Monday 16th June – Training Update (Part 2)

So, following that rather serious post, I think it’s time to update you on the torture I’ve been suffering at the gym!

I finally got back there last Wednesday, and also on Saturday. It’s scary how quickly you lose your strength if you miss a few sessions. Those two sessions were really hard work, but I did enjoy being back there. Whenever I’m feeling down or anxious, the last thing I want to do is exercise, but once you’re there and doing it you really do feel so much better.
So, here’s what happened:
Prowler push (5kg per side) 4 lengths x 2 sets (that was enough for me!)

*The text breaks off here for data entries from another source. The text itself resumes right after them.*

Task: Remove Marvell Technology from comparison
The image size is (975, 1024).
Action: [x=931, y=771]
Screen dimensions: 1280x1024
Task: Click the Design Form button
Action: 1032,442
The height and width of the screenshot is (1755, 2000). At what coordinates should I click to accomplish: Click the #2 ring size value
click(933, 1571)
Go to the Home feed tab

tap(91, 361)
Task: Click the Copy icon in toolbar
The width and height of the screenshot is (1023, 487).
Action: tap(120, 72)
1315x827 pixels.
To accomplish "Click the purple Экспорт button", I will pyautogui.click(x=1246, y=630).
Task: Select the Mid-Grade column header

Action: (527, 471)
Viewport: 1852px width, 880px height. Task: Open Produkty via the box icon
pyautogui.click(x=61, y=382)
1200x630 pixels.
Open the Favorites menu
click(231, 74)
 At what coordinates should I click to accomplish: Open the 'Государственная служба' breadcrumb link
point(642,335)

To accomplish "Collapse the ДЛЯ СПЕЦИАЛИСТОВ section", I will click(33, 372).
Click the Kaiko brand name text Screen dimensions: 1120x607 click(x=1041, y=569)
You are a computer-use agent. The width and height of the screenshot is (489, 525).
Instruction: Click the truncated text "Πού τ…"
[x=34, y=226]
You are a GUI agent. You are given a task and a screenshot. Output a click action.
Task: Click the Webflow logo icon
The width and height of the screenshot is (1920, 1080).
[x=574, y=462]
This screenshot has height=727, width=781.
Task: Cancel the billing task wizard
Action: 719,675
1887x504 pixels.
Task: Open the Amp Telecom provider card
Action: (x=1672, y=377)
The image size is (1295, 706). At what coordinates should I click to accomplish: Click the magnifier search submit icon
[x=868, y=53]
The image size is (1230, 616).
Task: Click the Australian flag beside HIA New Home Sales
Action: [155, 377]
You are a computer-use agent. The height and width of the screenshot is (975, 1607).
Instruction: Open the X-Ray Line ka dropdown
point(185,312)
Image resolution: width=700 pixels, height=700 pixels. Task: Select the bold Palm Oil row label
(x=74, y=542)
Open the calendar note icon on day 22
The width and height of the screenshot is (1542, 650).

Leg Press: 4 sets of 20 reps at 80kg, 1 set of 25 reps at 60kg (burning legs!!)
Incline Press: 5 sets of 8 reps at 7kg (seriously, seriously hard work)
Leg Extension: 4 sets of 20 reps at 35kg
Ring Rows: 4 sets of 8 reps (basically standing rowing)
Prowler push (5kg per side) 4 lengths x 3 sets
Hack (stiletto) Squats: 4 sets of 12 reps (this is evil!)
Incline Press: 4 sets at 7kg, 2 sets of 8 reps, 1 set of 6 reps and 1 set of 4 reps (left arm is really weak so struggled)
Neutral high cable row: 4 sets of 12 reps at 35kg
These 2 sessions felt like some of the hardest I’ve ever done. The incline press (free weights lifted above your hear) was such hard work. Before my break from training I felt like I was really making progress with this, but I just have to work hard to build back up again.
It’s almost a year since I started my new healthy eating plan, and in August it will be a year since I started training with Chris. I’m not as far on as I would have hoped, but there have been an awful lot of ups and downs along the way, and real life doesn’t stop just because you’re trying to be healthy. I have learned so much, and met some fantastic people, and I know that this is a life-long commitment, not just a 12 month stop gap.
So, please keep going with me on this. I’m guessing there will be a fair few more bumps along the way, but with your support I’ll get to where I want to be.